I've been performing GO enrichment using limma::goana on RNAseq data analyzed with DESeq2. The results is a list of enriched GOIDs. Additionally, I wanted to get all the ENTREZIDs for each differentially enriched GO term found in the results. I went about doing this by trying to get all GOIDs and all ENTREZIDs that correspond to them and left_join these to the results.
This is the code that I used to obtain all of the GO IDs and all the ENTREZIDs for human (in this case). Note that I use org.Hs.eg.db:
go_list <- mapIds(org.Hs.eg.db, keys(org.Hs.eg.db, "GO"), "ENTREZID", "GO", multiVals = "list") ;
go_vector <- lapply(go_list, as.vector);
ezs <- sapply(go_vector, paste0, collapse = ";") ;
go_df <- data.frame(GOID = names(go_vector), ENTREZID = ezs) ;
My problem is that (for example) GOIDs GO:0032501 and GO:0048731 don't appear in this list of all GOIDs, but these GOIDs appear in my GO enrichment results using limma::goana. This is the code that I use for the results:
go_a <- goana(resdata1_entrez$ENTREZID[(resdata1_entrez$padj < thresh_padj & abs(resdata1_entrez$log2FoldChange) > l2FC)], resdata1_entrez$ENTREZID, organism) %>% as_tibble()

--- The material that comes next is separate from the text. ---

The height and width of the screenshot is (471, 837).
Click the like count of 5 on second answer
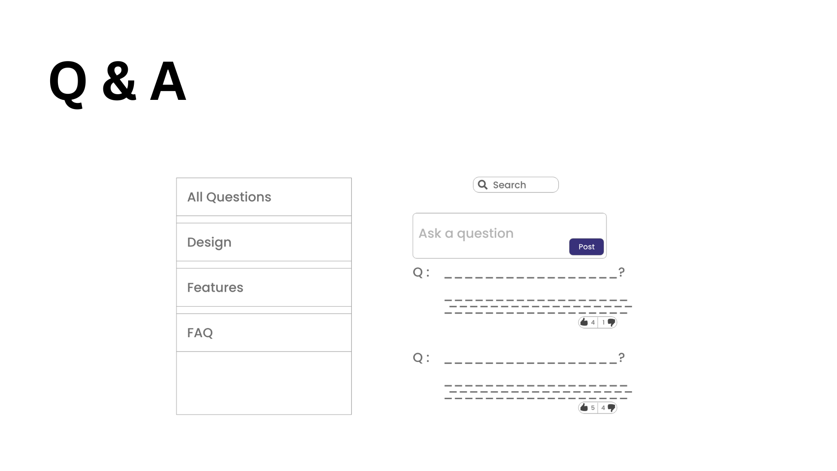coord(593,408)
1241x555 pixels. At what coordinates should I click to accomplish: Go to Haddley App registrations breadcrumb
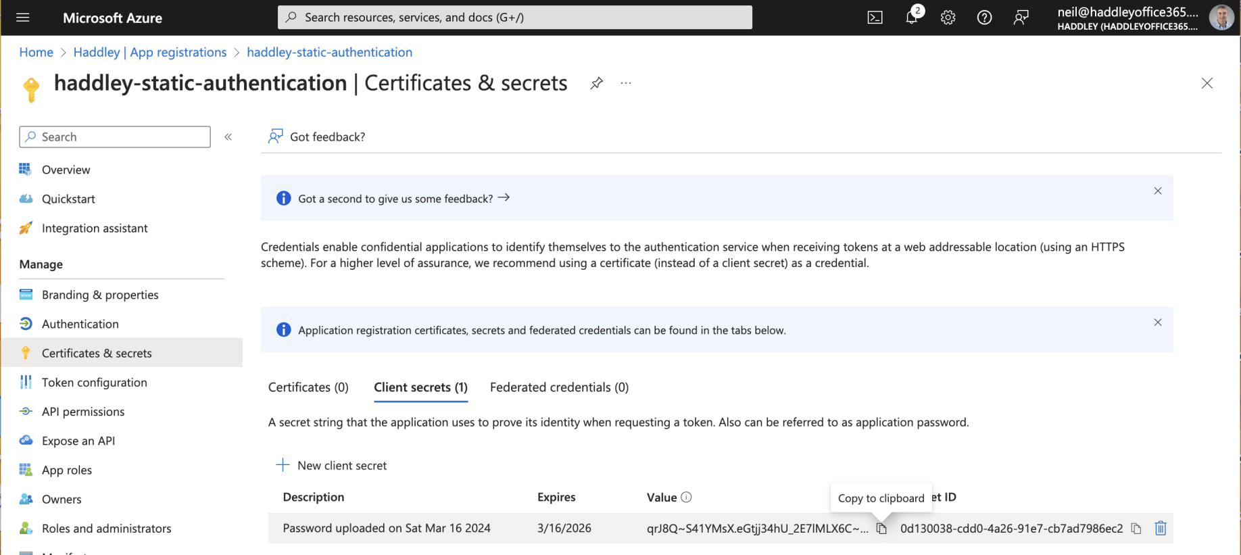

go_res <- go_a %>% mutate(GOID = mapIds(GO.db, .$Term, "GOID", "TERM") %>%
unname()) %>% dplyr::select(GOID, everything()) %>%
arrangeP.DE) %>%
mutateADJ.P.DE = p.adjustP.DE, method = "BH"))
Basically, I want to know why GOIDs are able to be mapped to ENTREZIDs of the GO enrichment results using the mapIDs() function, but when I try to get all GOIDs (again using mapIDs function), not all of the GOIDs appear. Presumably, it's because I'm using mapIDs() querying GO.db to get the GOIDs based on the ENTREZIDs of the GO enrichment results, and using org.Hs.eg.db to get all GOIDS and corresponding ENTREZIDs. Does anyone know which database I should use?
I don't think I totally get the issue, but to address your question at the end of the post, you can pull up the help of
limma::alias2Symbol()
, which specifies the DB packages that limma uses.